(Forum Film Bandung) Film 99 Cahaya di Langit Erova (2), produksi Maxima
Pictures mengandung gagasan yang hampir
sama dengan film “?” (Hanung
Brahmantyo) terutama berkenaan dengan Pluralisme beragama. Konflik-konflik
kecil yang berakhir dengan perdamaian.
Menyodorkan sebuah kesimpulan betapa indahnya hidup rukun meski berbeda
agama. Ditegaskan pula ketika memvisualkan bangunan Cordoba, rumah ibadat yang
mengandung berbagai simbol agama. Tokoh Rangga (Abimana Aryasatya) yang menjadi
semacam penyambung lidah ikhwal toleransi beragama melalui dialog-dialognya
yang segar dan cerdas. Syiar Islam yang cukup bersahaja.

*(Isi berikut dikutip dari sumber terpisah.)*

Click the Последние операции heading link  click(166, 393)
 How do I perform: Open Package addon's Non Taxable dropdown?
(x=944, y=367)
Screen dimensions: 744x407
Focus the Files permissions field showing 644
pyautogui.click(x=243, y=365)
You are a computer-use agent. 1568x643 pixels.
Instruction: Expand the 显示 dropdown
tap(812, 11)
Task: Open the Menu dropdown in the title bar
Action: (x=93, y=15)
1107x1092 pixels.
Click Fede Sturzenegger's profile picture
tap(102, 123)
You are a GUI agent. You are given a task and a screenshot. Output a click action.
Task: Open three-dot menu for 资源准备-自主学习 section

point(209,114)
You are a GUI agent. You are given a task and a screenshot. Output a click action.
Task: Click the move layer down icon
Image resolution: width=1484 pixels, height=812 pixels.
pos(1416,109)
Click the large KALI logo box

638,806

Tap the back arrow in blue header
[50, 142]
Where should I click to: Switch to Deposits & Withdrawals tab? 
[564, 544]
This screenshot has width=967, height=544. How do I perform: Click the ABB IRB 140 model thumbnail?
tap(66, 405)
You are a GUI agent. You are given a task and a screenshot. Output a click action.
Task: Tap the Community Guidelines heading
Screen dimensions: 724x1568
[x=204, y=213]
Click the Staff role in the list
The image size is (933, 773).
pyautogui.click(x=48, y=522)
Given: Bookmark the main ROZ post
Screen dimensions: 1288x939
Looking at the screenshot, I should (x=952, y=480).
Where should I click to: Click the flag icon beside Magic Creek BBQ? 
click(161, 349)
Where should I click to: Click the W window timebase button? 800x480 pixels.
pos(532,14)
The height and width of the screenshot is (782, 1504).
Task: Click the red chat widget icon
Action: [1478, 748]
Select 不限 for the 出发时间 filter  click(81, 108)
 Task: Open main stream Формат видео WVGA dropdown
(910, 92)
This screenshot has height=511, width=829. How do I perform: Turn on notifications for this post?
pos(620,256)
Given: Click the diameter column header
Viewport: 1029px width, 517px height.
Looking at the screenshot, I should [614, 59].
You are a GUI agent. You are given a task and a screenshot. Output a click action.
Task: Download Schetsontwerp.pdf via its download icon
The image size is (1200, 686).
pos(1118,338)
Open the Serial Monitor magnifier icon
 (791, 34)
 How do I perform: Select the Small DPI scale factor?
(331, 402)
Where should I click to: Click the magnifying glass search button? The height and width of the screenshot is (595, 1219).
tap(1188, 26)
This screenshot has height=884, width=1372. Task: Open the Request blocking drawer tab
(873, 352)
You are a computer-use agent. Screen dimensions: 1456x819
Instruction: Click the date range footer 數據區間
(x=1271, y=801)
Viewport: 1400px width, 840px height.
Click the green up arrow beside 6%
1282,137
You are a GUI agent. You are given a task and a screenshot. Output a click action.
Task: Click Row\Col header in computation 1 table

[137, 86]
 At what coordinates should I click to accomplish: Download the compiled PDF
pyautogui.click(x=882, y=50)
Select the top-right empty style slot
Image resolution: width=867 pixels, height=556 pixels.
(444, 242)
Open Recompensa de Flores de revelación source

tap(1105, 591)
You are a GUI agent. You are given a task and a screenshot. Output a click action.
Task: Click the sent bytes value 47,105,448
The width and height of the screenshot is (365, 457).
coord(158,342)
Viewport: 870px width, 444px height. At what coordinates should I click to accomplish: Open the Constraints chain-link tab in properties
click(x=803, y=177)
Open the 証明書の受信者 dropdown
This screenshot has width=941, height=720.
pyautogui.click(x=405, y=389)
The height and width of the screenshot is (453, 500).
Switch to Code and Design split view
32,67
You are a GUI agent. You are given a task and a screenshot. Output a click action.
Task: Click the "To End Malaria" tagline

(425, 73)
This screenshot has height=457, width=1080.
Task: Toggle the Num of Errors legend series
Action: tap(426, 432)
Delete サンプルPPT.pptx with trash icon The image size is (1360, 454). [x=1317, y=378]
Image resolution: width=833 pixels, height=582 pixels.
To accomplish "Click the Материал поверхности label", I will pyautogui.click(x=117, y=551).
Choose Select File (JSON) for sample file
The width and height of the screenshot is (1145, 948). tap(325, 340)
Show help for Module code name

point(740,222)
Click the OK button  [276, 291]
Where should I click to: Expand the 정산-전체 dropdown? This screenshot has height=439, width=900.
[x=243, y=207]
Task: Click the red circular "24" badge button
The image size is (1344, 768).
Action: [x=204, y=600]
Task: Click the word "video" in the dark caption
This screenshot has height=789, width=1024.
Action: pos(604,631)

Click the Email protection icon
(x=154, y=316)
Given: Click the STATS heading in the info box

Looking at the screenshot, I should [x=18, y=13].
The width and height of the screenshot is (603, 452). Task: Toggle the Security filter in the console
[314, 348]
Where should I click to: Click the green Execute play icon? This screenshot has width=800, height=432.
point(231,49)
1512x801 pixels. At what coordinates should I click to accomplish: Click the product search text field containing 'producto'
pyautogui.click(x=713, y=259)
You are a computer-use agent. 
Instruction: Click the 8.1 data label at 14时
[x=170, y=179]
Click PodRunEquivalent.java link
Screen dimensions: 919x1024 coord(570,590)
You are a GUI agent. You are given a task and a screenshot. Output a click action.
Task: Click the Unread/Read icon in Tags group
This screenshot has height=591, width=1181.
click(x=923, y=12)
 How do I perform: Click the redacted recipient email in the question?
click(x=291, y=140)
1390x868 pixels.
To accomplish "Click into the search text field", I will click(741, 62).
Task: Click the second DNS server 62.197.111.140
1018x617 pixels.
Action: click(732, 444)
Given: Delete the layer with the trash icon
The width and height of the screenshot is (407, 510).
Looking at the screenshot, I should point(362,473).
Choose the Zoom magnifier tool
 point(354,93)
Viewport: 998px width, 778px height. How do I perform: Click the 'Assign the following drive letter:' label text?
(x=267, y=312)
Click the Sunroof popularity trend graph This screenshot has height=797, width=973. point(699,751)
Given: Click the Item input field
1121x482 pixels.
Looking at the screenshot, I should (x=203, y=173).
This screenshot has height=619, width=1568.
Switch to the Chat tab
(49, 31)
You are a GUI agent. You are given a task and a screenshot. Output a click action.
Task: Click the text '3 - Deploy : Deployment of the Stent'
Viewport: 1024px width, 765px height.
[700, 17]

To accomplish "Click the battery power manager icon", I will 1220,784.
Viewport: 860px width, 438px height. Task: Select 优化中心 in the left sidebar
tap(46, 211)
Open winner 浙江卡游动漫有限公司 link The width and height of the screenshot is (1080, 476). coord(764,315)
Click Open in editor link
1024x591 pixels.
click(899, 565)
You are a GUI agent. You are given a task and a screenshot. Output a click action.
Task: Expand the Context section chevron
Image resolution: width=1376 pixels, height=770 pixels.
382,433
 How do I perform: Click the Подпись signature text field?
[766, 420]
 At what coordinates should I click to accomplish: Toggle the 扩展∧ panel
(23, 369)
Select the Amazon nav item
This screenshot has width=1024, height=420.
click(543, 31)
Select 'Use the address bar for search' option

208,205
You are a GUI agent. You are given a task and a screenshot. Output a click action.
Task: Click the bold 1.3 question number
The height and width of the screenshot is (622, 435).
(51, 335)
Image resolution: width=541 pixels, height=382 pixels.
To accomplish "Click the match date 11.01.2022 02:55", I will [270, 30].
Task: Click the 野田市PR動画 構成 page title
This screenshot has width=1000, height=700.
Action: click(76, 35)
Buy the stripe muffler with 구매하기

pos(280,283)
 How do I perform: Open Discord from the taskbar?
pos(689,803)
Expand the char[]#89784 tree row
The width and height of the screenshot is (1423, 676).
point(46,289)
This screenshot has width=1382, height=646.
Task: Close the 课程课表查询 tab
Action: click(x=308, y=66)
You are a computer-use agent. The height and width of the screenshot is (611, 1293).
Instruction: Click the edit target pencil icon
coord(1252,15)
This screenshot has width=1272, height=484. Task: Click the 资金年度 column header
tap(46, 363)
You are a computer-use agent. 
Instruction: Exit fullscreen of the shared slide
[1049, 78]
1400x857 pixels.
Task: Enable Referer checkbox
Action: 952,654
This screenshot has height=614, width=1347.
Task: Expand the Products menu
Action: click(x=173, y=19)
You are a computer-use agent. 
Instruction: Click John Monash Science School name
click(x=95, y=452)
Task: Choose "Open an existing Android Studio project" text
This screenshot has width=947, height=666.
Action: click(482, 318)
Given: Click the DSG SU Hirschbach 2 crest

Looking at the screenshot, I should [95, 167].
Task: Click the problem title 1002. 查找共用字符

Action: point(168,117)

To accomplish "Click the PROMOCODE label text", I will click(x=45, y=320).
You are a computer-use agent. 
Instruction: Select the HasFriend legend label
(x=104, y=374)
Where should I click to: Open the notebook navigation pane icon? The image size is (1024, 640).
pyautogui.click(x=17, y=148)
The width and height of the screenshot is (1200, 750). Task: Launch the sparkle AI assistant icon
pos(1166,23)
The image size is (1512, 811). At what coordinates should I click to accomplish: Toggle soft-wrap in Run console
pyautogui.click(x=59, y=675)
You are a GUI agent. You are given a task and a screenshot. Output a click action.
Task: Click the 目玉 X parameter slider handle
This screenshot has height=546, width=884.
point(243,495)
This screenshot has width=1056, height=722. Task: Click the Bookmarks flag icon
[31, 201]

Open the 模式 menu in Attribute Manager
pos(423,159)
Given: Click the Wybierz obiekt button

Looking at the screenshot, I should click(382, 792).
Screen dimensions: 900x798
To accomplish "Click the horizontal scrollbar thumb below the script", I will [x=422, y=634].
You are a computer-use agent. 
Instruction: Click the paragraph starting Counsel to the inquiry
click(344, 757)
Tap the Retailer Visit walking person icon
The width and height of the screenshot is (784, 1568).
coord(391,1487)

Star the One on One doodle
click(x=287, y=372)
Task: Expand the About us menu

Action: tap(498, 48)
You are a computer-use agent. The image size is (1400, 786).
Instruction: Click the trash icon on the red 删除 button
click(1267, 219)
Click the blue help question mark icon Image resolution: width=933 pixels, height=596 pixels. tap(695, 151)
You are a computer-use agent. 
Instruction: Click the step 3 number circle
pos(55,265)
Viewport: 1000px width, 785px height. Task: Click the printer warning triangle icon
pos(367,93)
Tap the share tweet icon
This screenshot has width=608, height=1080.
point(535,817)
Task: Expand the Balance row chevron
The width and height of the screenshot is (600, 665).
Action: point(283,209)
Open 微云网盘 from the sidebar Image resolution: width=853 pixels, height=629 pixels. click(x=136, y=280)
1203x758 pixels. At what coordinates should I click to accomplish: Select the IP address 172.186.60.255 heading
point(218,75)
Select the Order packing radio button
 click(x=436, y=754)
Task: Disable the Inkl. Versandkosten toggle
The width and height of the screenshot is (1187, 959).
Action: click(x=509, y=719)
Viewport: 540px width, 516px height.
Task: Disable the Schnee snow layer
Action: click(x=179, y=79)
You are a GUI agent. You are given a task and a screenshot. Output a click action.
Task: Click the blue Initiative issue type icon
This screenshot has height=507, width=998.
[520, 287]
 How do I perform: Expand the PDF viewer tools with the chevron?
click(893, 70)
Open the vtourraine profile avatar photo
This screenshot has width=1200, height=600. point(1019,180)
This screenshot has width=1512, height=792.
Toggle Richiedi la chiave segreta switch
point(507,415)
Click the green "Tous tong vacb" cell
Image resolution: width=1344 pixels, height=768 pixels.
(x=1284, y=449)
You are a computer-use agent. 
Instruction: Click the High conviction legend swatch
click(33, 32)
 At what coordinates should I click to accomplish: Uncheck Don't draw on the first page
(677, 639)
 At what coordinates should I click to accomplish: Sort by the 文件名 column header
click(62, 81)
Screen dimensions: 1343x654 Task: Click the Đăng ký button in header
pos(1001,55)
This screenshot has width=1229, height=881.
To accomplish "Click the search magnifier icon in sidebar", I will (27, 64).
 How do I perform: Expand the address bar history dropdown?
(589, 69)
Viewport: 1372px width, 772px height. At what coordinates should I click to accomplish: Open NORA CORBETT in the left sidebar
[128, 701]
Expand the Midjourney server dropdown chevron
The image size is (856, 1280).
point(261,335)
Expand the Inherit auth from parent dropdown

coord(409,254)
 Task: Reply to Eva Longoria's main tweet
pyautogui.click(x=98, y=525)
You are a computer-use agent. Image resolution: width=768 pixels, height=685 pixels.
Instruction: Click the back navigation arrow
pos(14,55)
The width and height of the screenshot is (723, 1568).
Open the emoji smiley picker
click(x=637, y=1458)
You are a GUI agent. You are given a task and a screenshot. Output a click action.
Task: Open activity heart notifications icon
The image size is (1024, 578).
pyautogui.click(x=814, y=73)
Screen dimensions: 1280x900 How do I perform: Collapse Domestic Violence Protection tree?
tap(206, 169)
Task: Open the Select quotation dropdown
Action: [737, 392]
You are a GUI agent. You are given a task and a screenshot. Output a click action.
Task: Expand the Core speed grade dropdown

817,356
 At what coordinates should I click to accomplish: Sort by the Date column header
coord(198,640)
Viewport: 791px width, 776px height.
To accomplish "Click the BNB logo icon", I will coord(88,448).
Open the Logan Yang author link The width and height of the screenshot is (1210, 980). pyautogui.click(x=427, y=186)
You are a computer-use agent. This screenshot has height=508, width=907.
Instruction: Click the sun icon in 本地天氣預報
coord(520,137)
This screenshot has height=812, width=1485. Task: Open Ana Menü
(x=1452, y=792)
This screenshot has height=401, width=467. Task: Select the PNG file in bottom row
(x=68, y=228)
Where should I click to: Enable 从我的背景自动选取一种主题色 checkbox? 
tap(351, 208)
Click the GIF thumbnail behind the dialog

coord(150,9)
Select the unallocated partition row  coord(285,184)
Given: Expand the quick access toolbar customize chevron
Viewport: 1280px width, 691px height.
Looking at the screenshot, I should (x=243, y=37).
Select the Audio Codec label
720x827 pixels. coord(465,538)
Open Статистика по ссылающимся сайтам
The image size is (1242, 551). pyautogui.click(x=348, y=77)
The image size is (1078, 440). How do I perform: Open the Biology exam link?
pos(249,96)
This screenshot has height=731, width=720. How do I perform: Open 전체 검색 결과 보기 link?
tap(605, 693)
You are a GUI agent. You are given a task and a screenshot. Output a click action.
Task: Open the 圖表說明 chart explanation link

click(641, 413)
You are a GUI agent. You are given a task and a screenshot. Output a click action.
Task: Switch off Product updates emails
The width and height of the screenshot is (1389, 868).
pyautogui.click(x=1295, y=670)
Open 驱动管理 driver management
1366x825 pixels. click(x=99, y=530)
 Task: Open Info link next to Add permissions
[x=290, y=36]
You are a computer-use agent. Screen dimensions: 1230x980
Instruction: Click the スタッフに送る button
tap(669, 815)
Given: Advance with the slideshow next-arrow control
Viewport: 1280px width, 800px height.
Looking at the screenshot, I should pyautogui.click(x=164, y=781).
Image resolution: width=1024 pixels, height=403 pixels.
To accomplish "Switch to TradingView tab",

NaraFilm yang paling menonjol dari “99 Cahaya di Langit Erova (2)” terdapat
dalam penataan musik. Adegan Hanum (Acha Septriasa) ketika mengenakan kerudung
pun terasa sangat bernyawa dengan racikan musik yang dihadirkan. Adegan biasa
yang menjadi begitu luar biasa. Padahal tidak ada konflik yang besar atau
penundaan hukum sebab-akibat yang berkepanjangan, dikarenakan film ini terikat
dengan sebuah catatan nyata yang tidak bisa disulap menjadi lebih dramatis,
atau termasuk ke dalam jenis film Biopic (Biographical Motion Picture).
Sayang sekali dengan penokohan Khan (Alex Abbad) dan Stevan (Nino
Fernandez). Khan yang di adegan masa kecilnya begitu sempurba, tiba-tiba pada
saat beranjak dewasa menjadi agak terganggu dengan bahasa yang dipergunakan. Khan,
orang Pakistan, yang sehari-harinya lebih lancar berbahasa Indonesia. Juga,
Steven pun akhirnya menjadi tokoh WNA yang rajin berbahasa Indonesia. Sementara
seting lokasi film ini di Erova. Mestinya, dua tokoh ini dibiarkan menggunakan
bahasanya masing-masing atau lebih logis menggunakan bahasa Inggris. Mungkinkah
di Erova sana ada WNA yang tiba-tiba menggunakan bahasa Indonesia ketika
berdialog dengan WNI? Yang terjadi malah di Jakarta pun orang Indonesia harus
dipaksa mengalah, menggunakan bahasa Inggris pada saat berdialog dengan WNA.
Kelemahan yang lain terdapat pada tokoh Hanum sendiri. Hanum yang terlalu
berlebihan mengagumi Erova, sampai rambutnya pun ikut-ikutan diwarnai. Wajah
Indonesianya sudah tidak ada, meski ada dialog Hanum yang mengungkapkan
kerinduan terhadap tanah air Indonesia –dan pada akhirnya Hanum tinggal di
Indonesia. Tokoh Rangga dan Khan dewasa, yang mewakili wajah Indonesia. Ya,
Khan (dewasa) lebih tampak seperti orang Indonesia daripada Pakistan.
Terlepas dari segala
kekurangannya, film ”99 Cahaya di Langit Erova (2)” merupakan Film bermoral
yang sangat layak untuk ditonton masyarakat. Jangan ragu membawa serta
anak-anak untuk menyaksikan film ini. Sebab, film ini sangat santun. Sekaligus
menegaskan bahwa sebuah film tanpa harus menyuguhkan bumbu adegan sex, ternyata
tidak mengurangi daya tarik dari film tersebut, seperti pada ”99 Cahaya di
Langit Erova (2)”. Rasanya sangat disayangkan jika film ini terlewatkan.